開咬を放置して進行してしまうと、歯列矯正治療が必要となる場合があるので注意が必要です。
いずれにしても、開咬に気付いた場合は早めに歯科医師に相談しましょう。
交叉咬合
交叉咬合は反対咬合ともいい、上下の歯が反対方向に噛み合わさっている状態です。下の歯が突き出ているため受け口ともいわれます。
おしゃぶりの長期間使用が原因で、上顎の歯が内側に移動し、下顎の歯が外側に出てしまうのです。
症状としては、見た目の悪さ・歯並びの悪化・うまく噛めない・発音が舌足らずになるなどがあります。
交叉咬合は、下顎が成長する前に対処するのが一般的なので、まずは原因となるおしゃぶりの使用をやめることが重要です。
また、再発率が高いので、定期的な歯科検診・適切な歯磨き指導も重要となります。放置して進行すると、歯列矯正治療が必要になる場合があるので注意しましょう。
おしゃぶりをやめさせる方法
おしゃぶりは、赤ちゃんにとって落ち着きを与えてくれるアイテムですが、おしゃぶりを長期間使用すると歯並びの問題が生じる場合があります。
そのため、適切なタイミングでおしゃぶりをやめさせることが必要です。おしゃぶりをやめさせる方法は以下の4つです。
- 言葉で注意する
- おしゃぶりを隠す
- 運動や手遊びに誘導する
- スキンシップをする
詳しく紹介しますので、参考にしてください。
言葉で注意する
まず1つ目の方法は、言葉で注意することです。注意するといっても「やめなさい」ときつく言うことではありません。
ある程度、赤ちゃんが言葉が理解できるのであれば、わかりやすい言葉でおしゃぶりをやめる理由を説明しましょう。
例えば、「お姉さん(お兄さん)になるから」・「きれいな大人の歯が生えるように」といった具合に提案したり、言い聞かせたりする方法です。
また、楽しみにしている予定などがあれば「〇日になったら(おしゃぶりを)バイバイしようね」などもよいでしょう。
楽しみな日を設定すると、おしゃぶりをやめるよりも楽しみな気持ちの方が増すのでやめやすくなります。
そして、その日・その時が来たら赤ちゃんと一緒におしゃぶりを捨てるというのもよいでしょう。

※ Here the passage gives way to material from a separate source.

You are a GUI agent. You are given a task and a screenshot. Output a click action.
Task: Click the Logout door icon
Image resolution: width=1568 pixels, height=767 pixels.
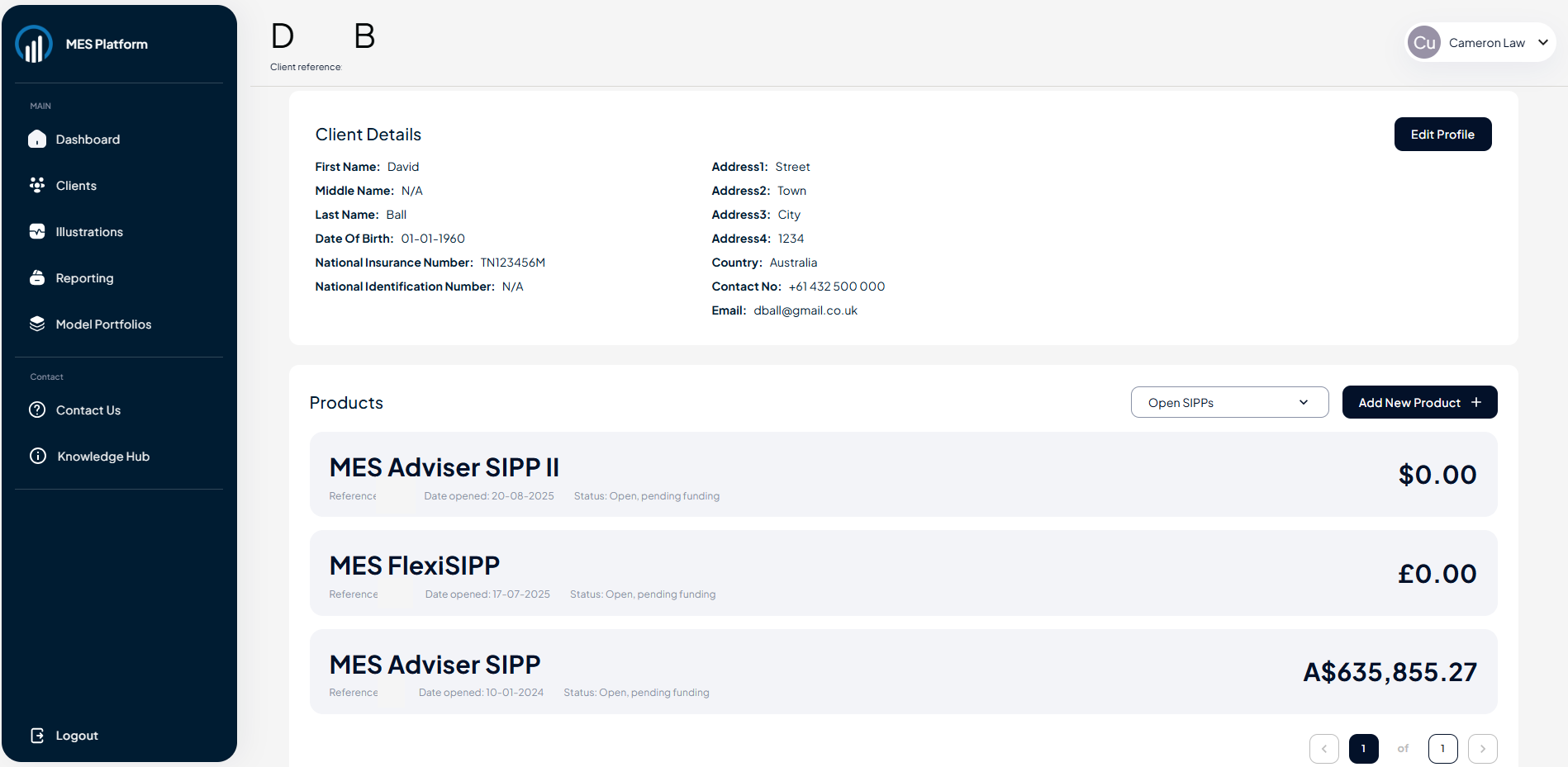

赤ちゃんがまだ言葉を理解していない場合は、この方法は難しいかもしれません。
しかし、赤ちゃんはまだ言葉を理解できなくても、お母さんの言葉かけの抑揚・表情・しぐさなどをしっかり見ています。
言葉を理解できていてもいなくても、根気よく続けていくことが大切です。
おしゃぶりを隠す
2つ目の方法は、おしゃぶりを隠すことです。突然おしゃぶりを隠してやめさせる方法もありますが、急になくなると大きなストレスを感じてしまうことも考えられます。
先述したように、もし言葉が理解できるのであれば、おしゃぶりをやめる当日にかくすとよいかもしれません。
隠す場所は、赤ちゃんの目の届かないところがおすすめです。例えば、高い場所・引き出しの奥など、普段赤ちゃんがわからない場所にしましょう。
場合によっては、赤ちゃんがおしゃぶりを欲しがって泣く場合もあるでしょう。泣き続ける場合には、無理に隠さずにいったんおしゃぶりを与えることも大切です。
夜泣きがひどいとき・公共の場で寝るときだけおしゃぶりを使い、普段の生活では隠しておくなどタイミングを決めて、少しずつ使用を減らしてみるのもおすすめです。
運動や手遊びに誘導する
3つ目は、運動や手遊びに誘導することです。おしゃぶりは、赤ちゃんにとって安定剤のような役目でもあるので、やめることで大きなストレスを感じる場合もあります。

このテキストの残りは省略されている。